父亲并不是一个潮剧迷,甚至有点讨厌潮剧。以前家里没有录像机的时候,每逢电视台转播潮剧,我都会喜滋滋的把声音开得大大的,甚至还极力推荐他来看,并告诉他这是潮剧届哪位名演员哪出名戏,在演出过程中还不停的说这说那,他只是一声不响,不到十分钟就走开了。后来我看潮剧再也没有请他出来观赏,只是一个人戴着耳机自得其乐。

父亲的童年并不幸福,那时的潮剧也只是农村的谢神戏,等到潮剧进入黄金十年,父亲早已经离开了家乡,潮剧在父亲的记忆中极其淡薄,甚至是童年贫困生活的忆苦曲,加上他以后读的又是外语专业,与潮剧搭不上边,对潮剧更是漠不关心。

小时候父亲由于工作关系不在我身边,他对我的教育是通过书信进行的,他知道我爱看书,每隔一段时间都会在异地买好连环画和有关书籍通过邮局寄给我,基本是一些历史文学方面的书籍,这对我进一步了解潮剧,喜欢潮剧,起着潜移默化的影响。
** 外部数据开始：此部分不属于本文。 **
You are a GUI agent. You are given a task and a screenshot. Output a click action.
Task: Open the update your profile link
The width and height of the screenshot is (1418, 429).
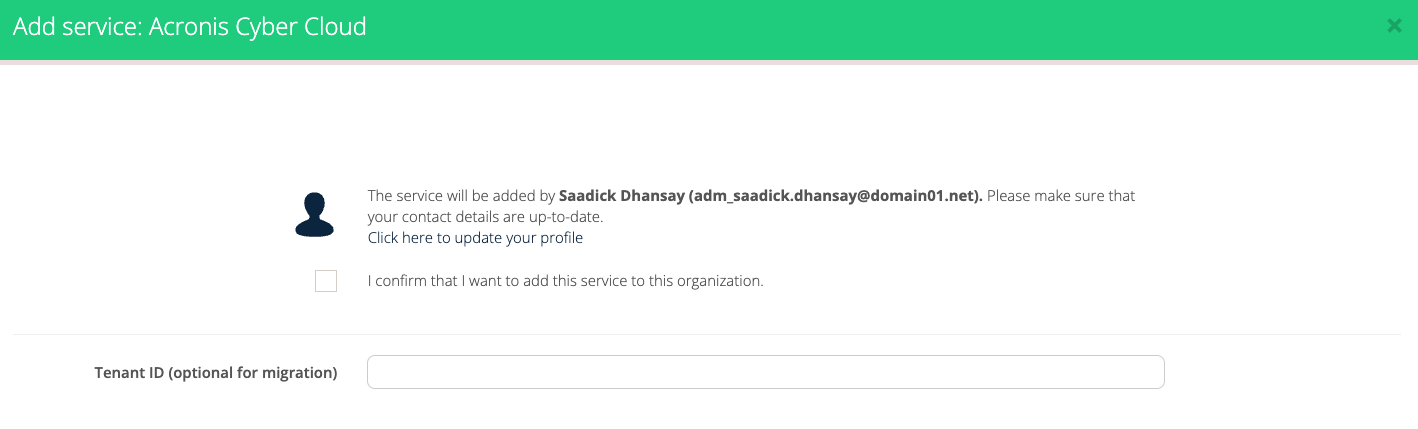[475, 238]
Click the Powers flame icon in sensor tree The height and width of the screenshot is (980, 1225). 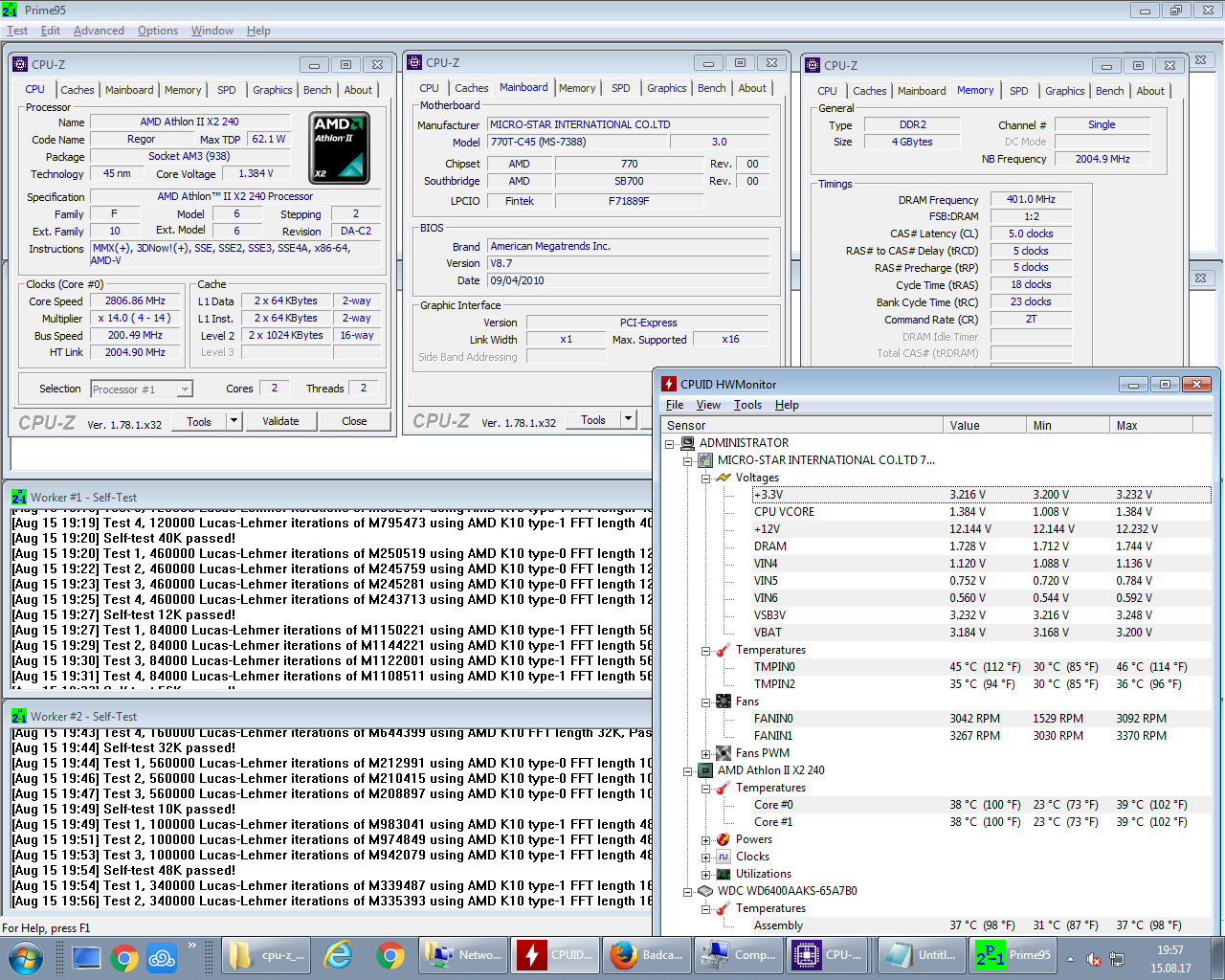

由于当时是以剧场戏为主,每出戏都有字幕,看戏,正是寓教于乐,对自己语文课、历史课的学习,帮助很大。

小学时候,父亲虽难得回来一次,但一回来,我总要缠着他陪我去看戏,那时不管是电影还是潮剧,好象都有加演片头的习惯,那次和父亲去看潮安潮剧团的《二度梅》,加演《宝莲灯》的《庙会》,陈廷良主演,锣鼓响起,是一段又一段耳熟能详的旋律,当时我坐在父亲身边,看的入迷,全个不知父亲在做什么,现在回想起来,三四个钟头的戏对一个不喜欢潮剧的人来说实是件痛苦的事,父亲之爱,永世难忘。

潮剧来深次数不多,他基本能推就推,无论好戏坏戏,直到姚璇秋老师第一次亲自来深演出,他满足我我的要求,陪我去看了戏。节目是广东潮剧院的三出折子戏,之中有姚老师亲自出马演出的《井边会》,票价8元,对于当时的薪资水平来说已经不低,何况我也大了,应该买票了,尽管这样还是购不到票,只有买到加位票。当时的演出非常热烈,毕竟是潮剧院第一次来深。记得演出那天,家里提前吃饭,父亲和我提前来到剧场,好在人还不多,我们能找到边座上比较靠前的位置,剧场济济一堂,均是潮汕父老,在演出中父亲显得很兴奋,连夸戏演得好,姚老师宝刀不老,方展荣功夫独到,这也许是有生以来第一次听父亲夸奖潮剧,真是"梦里难寻这般甜"。

之后父亲还看了《张春郎削发》,几年后随着老一辈优秀潮剧演员的退出,也随着我年龄的增长,父亲再也没有陪我去看戏。